Be it noted that senior and longtime GOPer Malek’s ties with Republican presidential campaigns continue to the present.

Malek on television

Be it also noted that the counter-arguments, if you call them that, rolled out to obscure George W. Bush’s business record in the 1994 election–in Texas–strongly resemble those being used in the 2012 election by Mitt Romney. He’s No Longer With the Company, He Had Nothing to Do With Those Decisions, He Didn’t Do All That Much To Begin With etc.

Moving forward–

Is this another reason why Romney hasn’t released his tax returns? –That they would disclose yet more of Romney’s ties to the Bush team and to GWBush’s business and political career, now in some ill favor?

Romney with Bush

Then there is the larger problem, larger, that is, than one man’s political career.

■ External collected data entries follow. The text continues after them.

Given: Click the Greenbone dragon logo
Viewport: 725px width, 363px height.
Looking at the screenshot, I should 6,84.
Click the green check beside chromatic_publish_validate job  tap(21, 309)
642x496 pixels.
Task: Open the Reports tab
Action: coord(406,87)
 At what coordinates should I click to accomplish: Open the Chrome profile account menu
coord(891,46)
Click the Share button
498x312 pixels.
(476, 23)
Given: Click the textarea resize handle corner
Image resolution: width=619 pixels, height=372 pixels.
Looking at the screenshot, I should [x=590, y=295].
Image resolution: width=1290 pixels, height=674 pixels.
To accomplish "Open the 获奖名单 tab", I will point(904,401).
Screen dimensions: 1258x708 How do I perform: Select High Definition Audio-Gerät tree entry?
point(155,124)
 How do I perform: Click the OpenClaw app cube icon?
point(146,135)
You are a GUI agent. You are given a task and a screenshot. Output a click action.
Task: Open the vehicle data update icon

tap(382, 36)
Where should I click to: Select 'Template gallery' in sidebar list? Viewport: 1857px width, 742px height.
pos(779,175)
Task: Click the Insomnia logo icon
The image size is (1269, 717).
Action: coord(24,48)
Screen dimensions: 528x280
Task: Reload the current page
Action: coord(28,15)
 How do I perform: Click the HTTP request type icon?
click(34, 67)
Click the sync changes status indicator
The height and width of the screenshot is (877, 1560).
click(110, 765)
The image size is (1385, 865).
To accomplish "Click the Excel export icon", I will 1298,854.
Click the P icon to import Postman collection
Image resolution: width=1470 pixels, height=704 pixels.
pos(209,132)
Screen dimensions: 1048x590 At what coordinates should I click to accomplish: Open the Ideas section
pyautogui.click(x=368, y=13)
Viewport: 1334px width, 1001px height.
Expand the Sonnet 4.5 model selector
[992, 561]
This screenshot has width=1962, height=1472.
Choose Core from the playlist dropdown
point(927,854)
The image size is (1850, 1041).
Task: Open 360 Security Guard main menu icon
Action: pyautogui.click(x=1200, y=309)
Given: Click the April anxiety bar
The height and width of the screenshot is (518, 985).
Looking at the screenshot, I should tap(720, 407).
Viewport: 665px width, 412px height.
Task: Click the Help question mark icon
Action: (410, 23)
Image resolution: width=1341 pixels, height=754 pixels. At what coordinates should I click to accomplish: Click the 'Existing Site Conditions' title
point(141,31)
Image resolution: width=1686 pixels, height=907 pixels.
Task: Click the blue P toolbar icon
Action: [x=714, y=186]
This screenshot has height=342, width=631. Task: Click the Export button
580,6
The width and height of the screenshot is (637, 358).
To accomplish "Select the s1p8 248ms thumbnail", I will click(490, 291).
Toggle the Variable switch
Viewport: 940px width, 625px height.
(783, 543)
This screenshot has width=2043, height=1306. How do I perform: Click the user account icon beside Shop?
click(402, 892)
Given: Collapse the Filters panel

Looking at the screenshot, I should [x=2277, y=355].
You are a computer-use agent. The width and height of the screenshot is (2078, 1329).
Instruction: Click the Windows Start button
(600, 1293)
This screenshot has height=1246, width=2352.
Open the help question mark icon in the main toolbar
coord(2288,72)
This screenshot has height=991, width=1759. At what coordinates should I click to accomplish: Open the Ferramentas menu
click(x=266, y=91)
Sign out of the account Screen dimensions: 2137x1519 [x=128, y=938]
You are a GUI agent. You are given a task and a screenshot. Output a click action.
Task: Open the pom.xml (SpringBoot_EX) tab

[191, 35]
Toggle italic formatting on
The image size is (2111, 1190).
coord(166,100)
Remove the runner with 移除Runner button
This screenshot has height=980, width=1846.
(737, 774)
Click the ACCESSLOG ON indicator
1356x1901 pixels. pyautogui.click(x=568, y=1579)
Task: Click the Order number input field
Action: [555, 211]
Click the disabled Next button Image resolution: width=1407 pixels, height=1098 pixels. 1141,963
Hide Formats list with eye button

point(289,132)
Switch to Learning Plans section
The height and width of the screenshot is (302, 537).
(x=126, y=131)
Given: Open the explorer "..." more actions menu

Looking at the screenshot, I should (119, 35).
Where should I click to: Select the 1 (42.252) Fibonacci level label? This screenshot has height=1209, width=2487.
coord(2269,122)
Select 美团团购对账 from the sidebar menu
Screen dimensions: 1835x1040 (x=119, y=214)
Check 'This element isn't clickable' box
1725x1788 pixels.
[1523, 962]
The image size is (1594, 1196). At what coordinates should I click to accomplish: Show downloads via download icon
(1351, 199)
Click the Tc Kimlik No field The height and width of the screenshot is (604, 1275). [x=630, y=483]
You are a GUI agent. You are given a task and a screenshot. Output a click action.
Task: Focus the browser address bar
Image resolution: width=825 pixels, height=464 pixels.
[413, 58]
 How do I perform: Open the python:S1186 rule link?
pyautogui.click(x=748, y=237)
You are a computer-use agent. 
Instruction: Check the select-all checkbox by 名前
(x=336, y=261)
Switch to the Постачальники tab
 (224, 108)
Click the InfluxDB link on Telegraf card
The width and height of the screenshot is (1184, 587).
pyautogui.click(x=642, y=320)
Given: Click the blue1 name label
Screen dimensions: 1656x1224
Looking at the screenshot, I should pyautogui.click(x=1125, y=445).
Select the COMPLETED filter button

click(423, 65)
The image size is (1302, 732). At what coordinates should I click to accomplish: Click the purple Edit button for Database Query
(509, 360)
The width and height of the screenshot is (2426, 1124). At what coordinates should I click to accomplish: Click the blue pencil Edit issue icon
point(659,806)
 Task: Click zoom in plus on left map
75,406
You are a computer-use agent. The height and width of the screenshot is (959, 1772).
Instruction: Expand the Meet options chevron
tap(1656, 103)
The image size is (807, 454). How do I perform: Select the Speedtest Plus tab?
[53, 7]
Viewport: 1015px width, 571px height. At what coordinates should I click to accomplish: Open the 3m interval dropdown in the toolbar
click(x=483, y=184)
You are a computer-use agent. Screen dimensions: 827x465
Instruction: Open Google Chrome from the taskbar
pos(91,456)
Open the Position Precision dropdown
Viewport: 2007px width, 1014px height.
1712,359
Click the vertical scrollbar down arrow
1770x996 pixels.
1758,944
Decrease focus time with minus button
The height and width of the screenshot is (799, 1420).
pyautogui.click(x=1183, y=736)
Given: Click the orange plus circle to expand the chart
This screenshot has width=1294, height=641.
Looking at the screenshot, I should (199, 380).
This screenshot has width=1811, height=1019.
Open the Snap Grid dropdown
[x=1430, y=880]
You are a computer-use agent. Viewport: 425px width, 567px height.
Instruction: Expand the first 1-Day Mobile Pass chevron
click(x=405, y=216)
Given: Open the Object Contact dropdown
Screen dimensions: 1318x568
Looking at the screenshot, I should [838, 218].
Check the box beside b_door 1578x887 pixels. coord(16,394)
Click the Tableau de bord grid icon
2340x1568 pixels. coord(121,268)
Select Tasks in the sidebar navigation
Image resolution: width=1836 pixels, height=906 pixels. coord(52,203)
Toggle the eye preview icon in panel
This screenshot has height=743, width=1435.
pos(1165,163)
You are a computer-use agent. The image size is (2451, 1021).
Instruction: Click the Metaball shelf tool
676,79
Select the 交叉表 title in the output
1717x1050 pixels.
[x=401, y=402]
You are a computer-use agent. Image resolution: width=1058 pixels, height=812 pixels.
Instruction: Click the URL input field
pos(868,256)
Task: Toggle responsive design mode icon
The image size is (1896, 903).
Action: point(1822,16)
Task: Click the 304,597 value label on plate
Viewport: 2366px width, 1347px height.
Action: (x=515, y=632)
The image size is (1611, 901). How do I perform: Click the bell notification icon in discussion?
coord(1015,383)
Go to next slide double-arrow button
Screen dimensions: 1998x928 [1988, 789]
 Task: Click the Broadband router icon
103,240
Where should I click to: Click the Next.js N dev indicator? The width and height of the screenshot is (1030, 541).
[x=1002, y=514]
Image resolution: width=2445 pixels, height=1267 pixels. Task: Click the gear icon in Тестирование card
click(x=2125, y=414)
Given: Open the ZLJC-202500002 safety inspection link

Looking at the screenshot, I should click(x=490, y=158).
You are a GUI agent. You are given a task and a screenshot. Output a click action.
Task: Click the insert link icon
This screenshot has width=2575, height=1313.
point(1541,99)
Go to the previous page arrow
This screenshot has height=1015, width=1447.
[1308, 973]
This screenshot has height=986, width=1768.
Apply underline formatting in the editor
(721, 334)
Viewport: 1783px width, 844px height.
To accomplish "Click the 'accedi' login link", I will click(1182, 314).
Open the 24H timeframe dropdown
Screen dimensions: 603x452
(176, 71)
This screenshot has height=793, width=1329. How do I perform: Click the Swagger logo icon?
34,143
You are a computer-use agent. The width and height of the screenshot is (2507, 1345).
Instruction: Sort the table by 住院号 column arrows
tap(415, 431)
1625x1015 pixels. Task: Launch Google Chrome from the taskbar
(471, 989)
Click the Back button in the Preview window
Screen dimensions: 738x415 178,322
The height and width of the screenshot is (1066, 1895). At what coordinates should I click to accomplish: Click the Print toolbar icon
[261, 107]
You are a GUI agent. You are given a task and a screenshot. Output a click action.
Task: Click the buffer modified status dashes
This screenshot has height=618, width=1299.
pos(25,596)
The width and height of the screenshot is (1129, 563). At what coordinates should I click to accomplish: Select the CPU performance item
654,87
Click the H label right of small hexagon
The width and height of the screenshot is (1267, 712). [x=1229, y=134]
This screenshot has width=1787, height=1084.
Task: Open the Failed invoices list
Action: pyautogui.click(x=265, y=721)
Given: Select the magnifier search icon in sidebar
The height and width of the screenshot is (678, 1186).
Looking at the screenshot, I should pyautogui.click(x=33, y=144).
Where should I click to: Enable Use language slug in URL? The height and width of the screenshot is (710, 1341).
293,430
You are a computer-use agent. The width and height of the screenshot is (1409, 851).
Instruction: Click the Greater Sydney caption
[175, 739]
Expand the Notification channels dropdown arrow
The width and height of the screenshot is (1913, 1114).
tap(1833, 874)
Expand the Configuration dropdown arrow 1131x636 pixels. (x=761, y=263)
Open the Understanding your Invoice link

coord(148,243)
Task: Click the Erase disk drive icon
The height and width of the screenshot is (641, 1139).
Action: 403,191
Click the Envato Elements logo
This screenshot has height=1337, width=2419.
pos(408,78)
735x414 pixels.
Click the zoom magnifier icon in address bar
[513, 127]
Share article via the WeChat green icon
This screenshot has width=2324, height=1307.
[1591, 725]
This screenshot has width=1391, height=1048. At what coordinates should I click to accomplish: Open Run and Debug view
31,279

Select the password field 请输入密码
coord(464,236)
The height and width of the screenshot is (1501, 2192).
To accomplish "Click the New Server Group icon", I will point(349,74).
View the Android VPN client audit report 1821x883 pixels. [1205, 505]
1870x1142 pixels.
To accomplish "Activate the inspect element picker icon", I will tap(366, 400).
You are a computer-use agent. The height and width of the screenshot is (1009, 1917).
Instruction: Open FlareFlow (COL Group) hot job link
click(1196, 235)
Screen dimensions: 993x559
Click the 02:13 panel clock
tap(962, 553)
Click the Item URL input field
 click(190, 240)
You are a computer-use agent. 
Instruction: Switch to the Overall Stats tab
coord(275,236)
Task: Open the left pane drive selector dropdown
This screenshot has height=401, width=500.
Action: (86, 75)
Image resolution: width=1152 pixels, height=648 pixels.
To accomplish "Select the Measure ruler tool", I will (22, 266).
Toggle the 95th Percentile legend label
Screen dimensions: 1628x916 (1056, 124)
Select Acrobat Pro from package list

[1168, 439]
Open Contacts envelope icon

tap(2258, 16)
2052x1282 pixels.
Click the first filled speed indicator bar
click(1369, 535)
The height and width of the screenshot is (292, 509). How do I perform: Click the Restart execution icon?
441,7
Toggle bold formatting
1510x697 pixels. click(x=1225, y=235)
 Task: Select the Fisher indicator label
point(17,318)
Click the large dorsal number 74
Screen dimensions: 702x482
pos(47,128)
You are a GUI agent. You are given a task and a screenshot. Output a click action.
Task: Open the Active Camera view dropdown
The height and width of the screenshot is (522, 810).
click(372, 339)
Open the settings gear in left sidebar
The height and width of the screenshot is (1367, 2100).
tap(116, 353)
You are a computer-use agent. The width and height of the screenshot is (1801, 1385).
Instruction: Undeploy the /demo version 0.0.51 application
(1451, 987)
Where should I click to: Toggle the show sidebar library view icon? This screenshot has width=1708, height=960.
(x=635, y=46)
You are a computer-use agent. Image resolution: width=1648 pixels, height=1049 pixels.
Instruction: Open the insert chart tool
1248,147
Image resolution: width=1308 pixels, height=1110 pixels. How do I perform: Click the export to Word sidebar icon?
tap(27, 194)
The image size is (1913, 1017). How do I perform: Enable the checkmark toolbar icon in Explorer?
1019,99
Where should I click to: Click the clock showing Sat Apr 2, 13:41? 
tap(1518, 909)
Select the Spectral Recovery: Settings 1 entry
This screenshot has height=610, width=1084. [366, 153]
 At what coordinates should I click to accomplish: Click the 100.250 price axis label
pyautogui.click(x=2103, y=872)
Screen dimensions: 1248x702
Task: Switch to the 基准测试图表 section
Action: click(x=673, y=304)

We report, you decide:  who is mainly responsible for the airlines’ troubles?  Minimum-wage-paid ill-trained lower-level employees?  Or overpaid and under-performing ‘managers’ who spent decades lobbying for every conceivable tax break, government giveaway, and executive privilege, while resisting every improvement in security, safety, and even cleanliness–and simultaneously using the existence of government agencies as a way to claim that their food, for example, is safe?

As in the article linked, one of the company’s first claims about food-borne illness is that the FDA helps it prevent same.